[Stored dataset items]
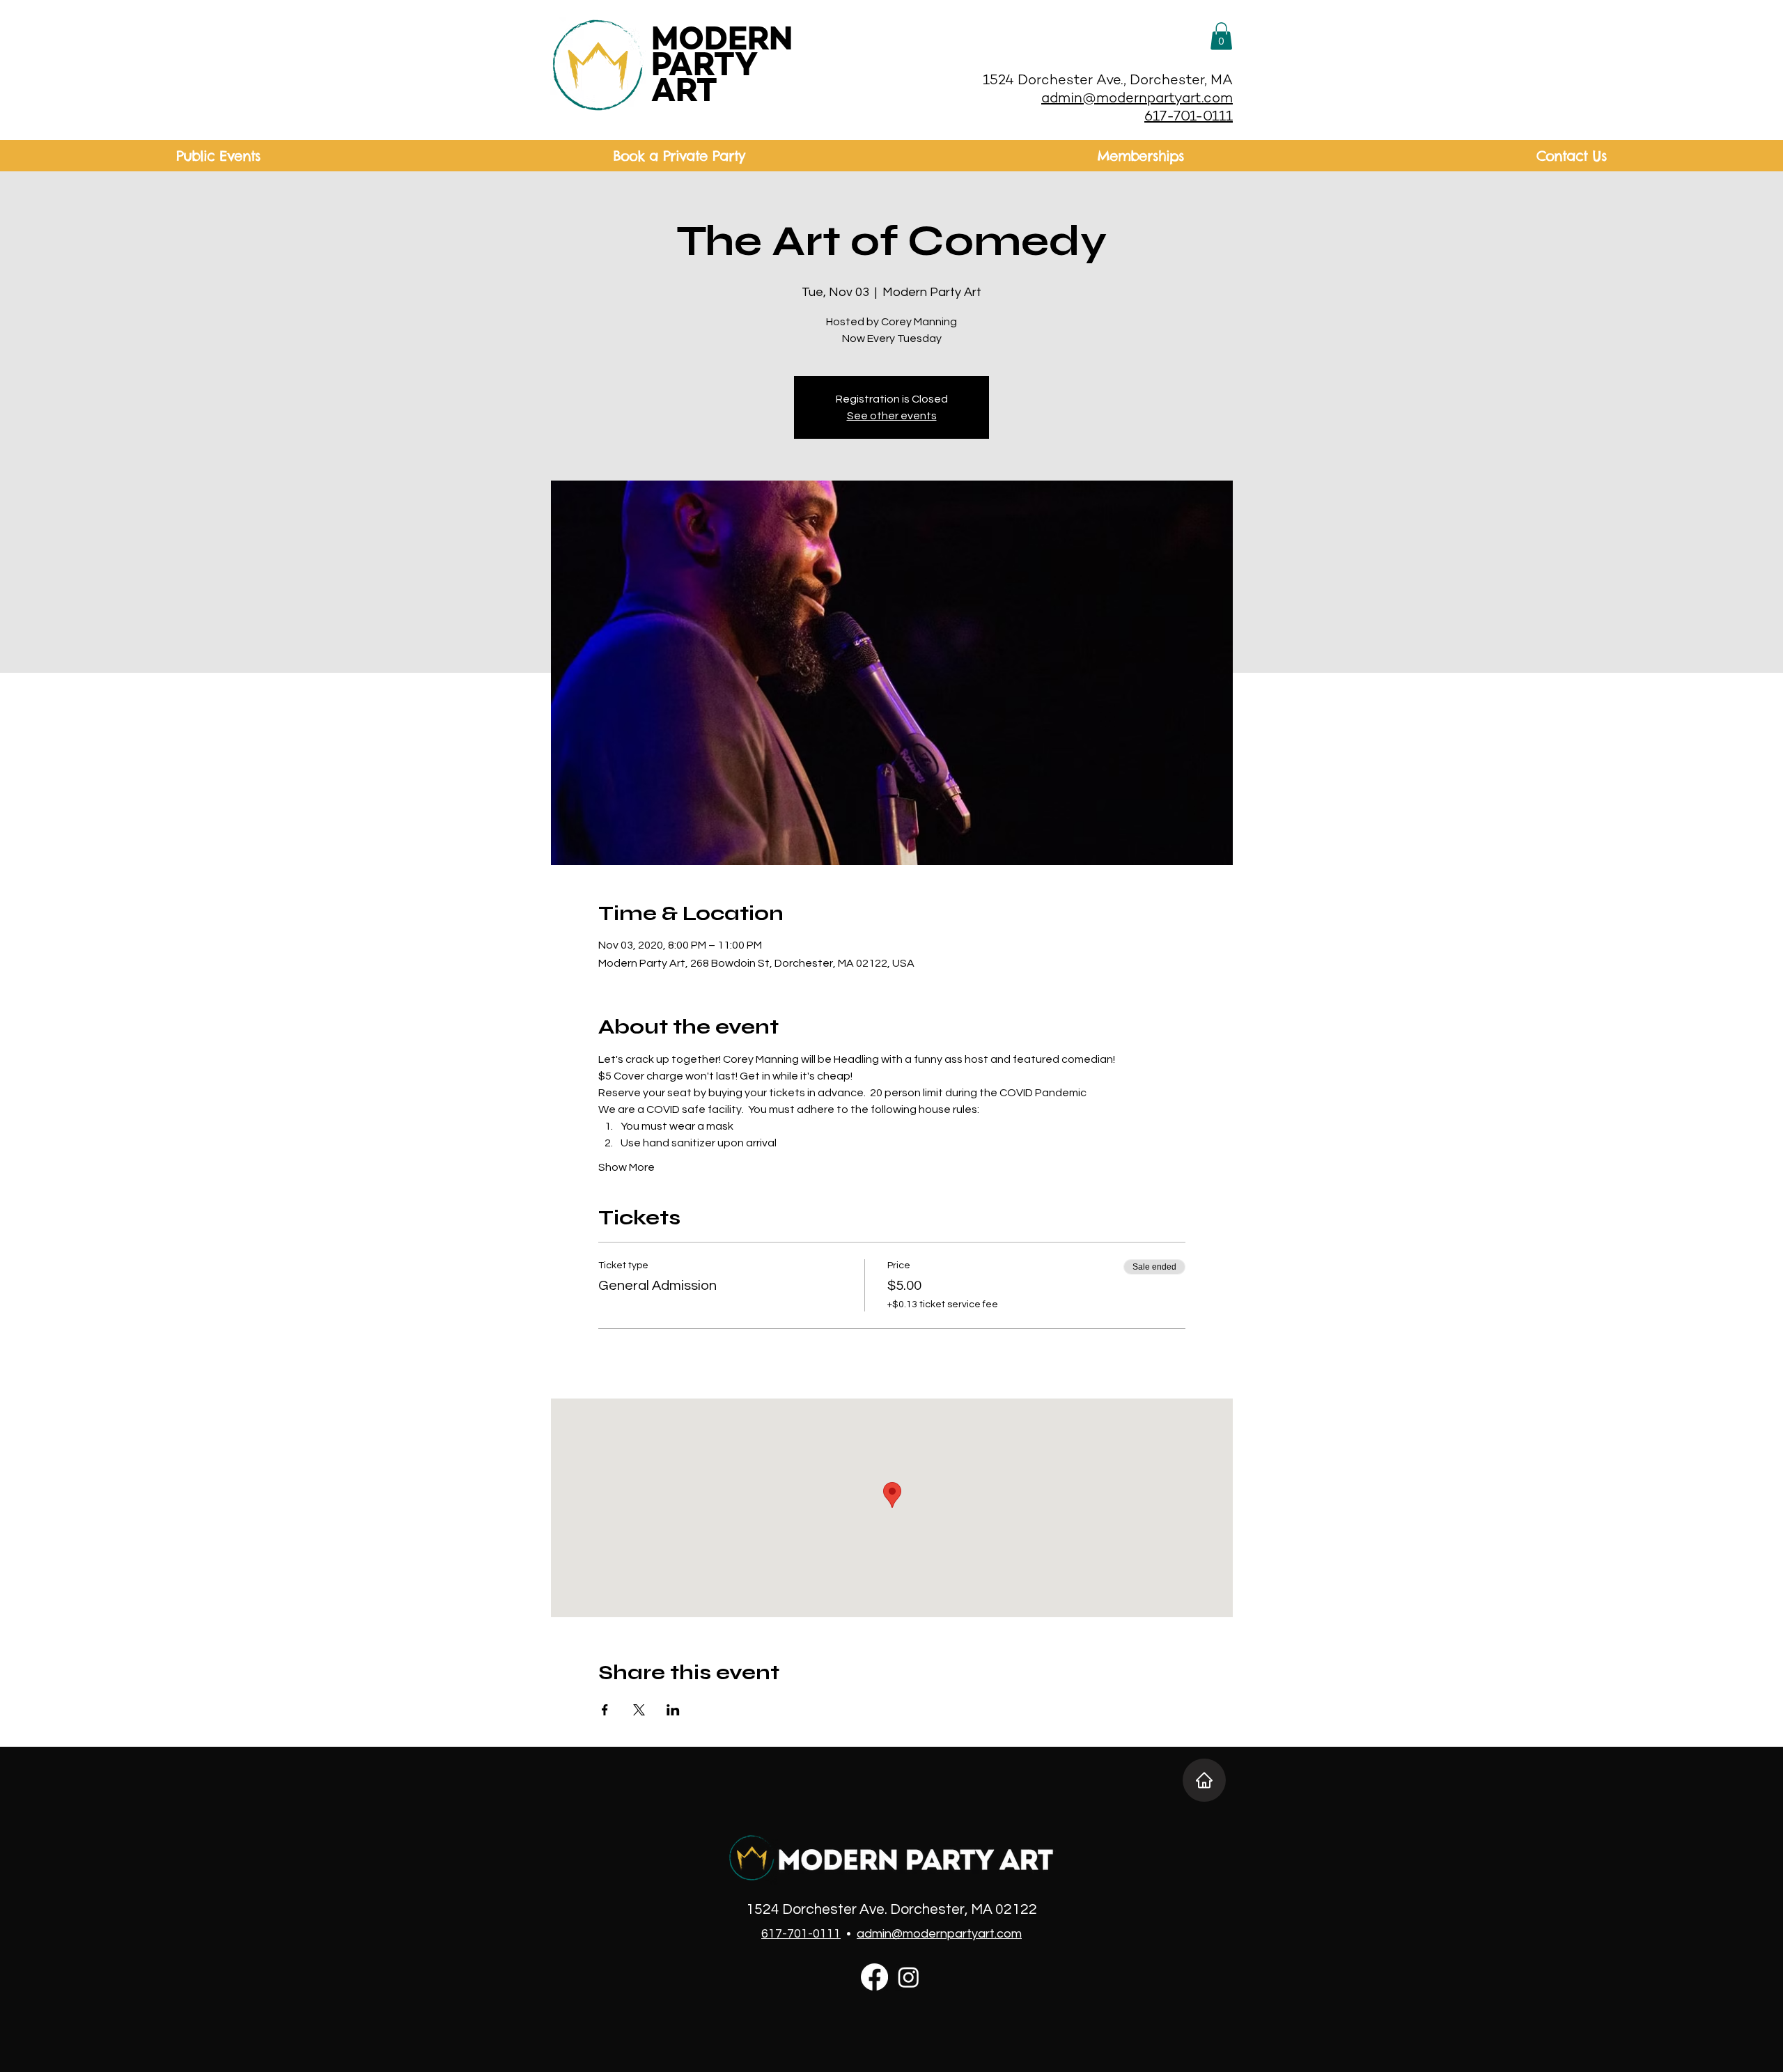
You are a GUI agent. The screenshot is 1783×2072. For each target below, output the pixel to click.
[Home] (1204, 1780)
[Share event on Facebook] (605, 1709)
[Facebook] (874, 1977)
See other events (892, 415)
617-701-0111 (1188, 117)
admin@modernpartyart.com (1137, 99)
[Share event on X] (639, 1709)
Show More (626, 1167)
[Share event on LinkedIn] (673, 1709)
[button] (1221, 35)
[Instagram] (908, 1977)
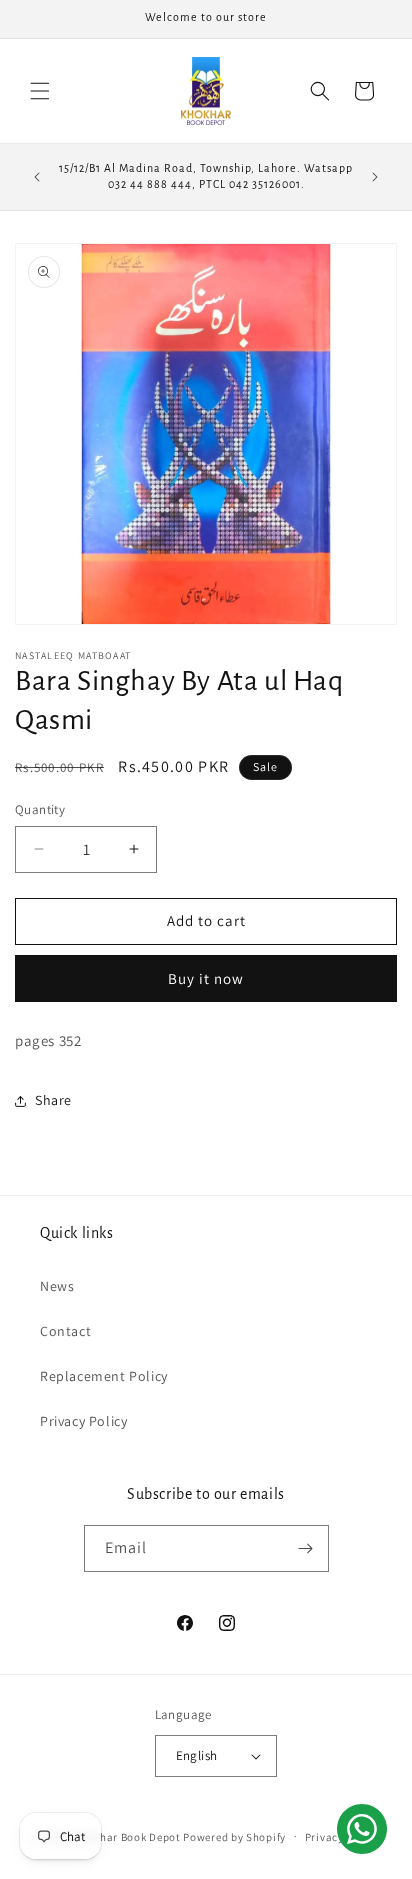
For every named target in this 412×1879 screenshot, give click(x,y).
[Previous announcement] (37, 177)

_EXERCISE PROMPT:_ The expected output is an exact copy of the lines from the top of the data above through the line containing "admin@modernpartyart.com (1137, 99)", both included, with every picture omitted.

_TASK RESULT:_
You are a GUI agent. The screenshot is 1783×2072. For each target below, output the pixel to click.
[Home] (1204, 1780)
[Share event on Facebook] (605, 1709)
[Facebook] (874, 1977)
See other events (892, 415)
617-701-0111 (1188, 117)
admin@modernpartyart.com (1137, 99)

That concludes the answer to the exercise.